Man könnte nun immerhin hoffen, dass ein Film wie I, Robot wenigstens auf triviale Weise das Bewusstsein für die Probleme der consumer robotics schärft, aber wahrscheinlich wird das nicht der Fall sein. Am eigentlichen Problem, nämlich der Verdinglichung zwischenmenschlicher Beziehungen in unserer Gesellschaft, wird der Film im Namen der üblichen, reaktionären Horrorszenarien von der Insurrektion der Automaten vorbeigehen - die ja nichts anderes abbilden, als die Angst vor der Autonomie der Sklaven und ihrer Fähigkeit, selber zu denken. Dass die Kulturindustrie zwei Werbekampagnen wie die für den Qrio und den NS-5 so eng nebeneinander laufen lassen kann, weist darauf hin, dass die Zeit für eine weitere Verdinglichung aller Formen des menschlichen Zusammenlebens gekommen scheint - und für die Rückkehr der Sklavenhaltergesellschaft, schizophrenerweise in der berechtigten Angst, dass sie auf Dauer selbst mit robotischen Sklaven nicht funktionieren kann.

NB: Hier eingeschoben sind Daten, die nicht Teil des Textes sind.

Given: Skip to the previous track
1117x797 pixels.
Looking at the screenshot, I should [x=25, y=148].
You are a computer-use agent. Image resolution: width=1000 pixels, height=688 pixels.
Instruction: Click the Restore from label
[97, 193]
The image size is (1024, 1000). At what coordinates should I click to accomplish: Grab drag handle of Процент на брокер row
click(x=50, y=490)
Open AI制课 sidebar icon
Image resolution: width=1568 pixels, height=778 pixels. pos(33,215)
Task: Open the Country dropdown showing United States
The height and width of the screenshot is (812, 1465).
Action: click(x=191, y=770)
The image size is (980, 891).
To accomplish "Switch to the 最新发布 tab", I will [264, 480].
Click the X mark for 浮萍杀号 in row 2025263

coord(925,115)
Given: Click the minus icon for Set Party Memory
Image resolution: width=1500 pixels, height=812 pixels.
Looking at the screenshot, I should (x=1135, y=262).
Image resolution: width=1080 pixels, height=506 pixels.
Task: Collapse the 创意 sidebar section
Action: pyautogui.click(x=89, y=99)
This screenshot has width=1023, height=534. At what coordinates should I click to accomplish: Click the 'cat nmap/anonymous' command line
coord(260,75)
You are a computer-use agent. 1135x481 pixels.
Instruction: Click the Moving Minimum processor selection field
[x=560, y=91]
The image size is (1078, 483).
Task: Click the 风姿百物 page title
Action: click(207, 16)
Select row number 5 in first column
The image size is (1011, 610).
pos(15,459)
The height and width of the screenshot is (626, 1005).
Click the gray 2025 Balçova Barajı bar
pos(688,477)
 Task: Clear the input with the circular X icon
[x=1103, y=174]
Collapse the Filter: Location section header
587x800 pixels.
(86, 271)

Wir müssen uns zu Robotern machen, um in den gegenwärtigen Robotikprodukten Menschen zu erkennen, die unserer emotionalen Aufmerksamkeit von gleich zu gleich wert sind, und das gelingt uns nur, weil unsere Gesellschaft längst den Roboter aus uns herausgekitzelt hat. Aber an Qrio und dem NS-5 gewinnt man diese Einsicht nicht - jedenfalls nicht, wenn die Marketingfachleute das verhindern können.